Monti was part of the Argentina national team at the inaugural World Cup in 1930 in Uruguay when La Albiceleste finished on the losing side to the hosts in the final. Four years later, Monti was donning the Azzurri of Italy as they defeated Czechoslovakia 2-1 in the final in Rome to do what he was unable to do with his country of birth.
Alfredo di Stefano
The Real Madrid legend is widely regarded as one of the greatest players of all time. His contentious transfer to Real Madrid in 1953 helped transform the club, and had it not been for his far-reaching influence on the club, Los Blancos may not have become the footballing power that they are today.
It was largely due to Di Stefano’s efforts that the Spanish outfit were able to win the first five editions of the European Cup. On the international front, Di Stefano remains one the very few players to have played for three different national teams, having represented Argentina, Spain and Colombia.
If Real Madrid had Di Stefano then Barcelona had a star of their own in Laszlo Kubala. The forward spent over a decade with the Blaugrana – from 1951 until 1961 – and went on to score close to 200 goals for the Catalan outfit. His tally still ranks him amongst the highest goalscorers in the club’s history.
Kubala made his international debut with Czechoslovakia in 1946 and played six matches for them before switching allegiance to Hungary.

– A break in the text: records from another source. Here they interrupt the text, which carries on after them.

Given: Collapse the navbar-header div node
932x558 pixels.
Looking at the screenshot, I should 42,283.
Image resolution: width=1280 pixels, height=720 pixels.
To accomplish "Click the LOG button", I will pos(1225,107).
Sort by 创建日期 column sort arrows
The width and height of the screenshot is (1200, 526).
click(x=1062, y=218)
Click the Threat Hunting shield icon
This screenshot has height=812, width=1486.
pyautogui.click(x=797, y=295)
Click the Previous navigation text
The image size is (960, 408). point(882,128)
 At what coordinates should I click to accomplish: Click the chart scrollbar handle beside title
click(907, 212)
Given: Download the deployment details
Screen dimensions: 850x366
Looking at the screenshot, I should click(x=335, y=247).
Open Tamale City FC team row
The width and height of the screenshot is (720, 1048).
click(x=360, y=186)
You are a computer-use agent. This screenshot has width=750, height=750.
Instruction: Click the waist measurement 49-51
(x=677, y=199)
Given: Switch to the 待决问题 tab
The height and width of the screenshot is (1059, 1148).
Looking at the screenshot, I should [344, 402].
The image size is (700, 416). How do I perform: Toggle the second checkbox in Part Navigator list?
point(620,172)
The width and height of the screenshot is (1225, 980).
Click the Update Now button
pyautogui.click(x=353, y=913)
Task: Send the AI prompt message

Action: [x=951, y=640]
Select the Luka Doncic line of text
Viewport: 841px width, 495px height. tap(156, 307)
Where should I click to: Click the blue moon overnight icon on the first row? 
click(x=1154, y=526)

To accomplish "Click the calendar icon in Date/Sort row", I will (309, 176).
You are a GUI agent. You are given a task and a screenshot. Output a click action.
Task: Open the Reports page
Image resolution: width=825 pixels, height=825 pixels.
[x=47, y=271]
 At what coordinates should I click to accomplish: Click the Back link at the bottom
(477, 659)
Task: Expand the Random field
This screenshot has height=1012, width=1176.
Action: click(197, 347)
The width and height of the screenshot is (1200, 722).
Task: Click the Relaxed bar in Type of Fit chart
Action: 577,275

However, Kubala’s longest stint at the international level was with Spain for whom he played 19 times and scored 11 goals.
The legendary forward was the heart of the Mighty Magyars of the 1950s that set a new standard in world football. Puskas represented the Hungary national team in 84 games and scored at almost a goal per game to finish with 83 strikes. He came mighty close to winning the World Cup in 1954 but his team lost to Fritz Walter’s West Germany in the final.
A revolution in his home country saw the Hungarian team being dismantled and Puskas moved to Spain to play for Real Madrid. He later turned out for the Spanish national team and played four matches for La Furia Roja.
Schiaffino was part of the legenary Uruguay national team at the 1950 World Cup that inflicted Brazil their most crushing defeat in history – the Maracanazo final. Schiaffino, in fact, was a prime protagonist in the show, scoring the first Uruguayan goal to make them believe before Alcides Ghiggia finished the job.
He played 21 times for Uruguay and scored eight times before switching allegiance to Italy in 1954. He played four matches for the Azzurri before retiring from international football in 1958.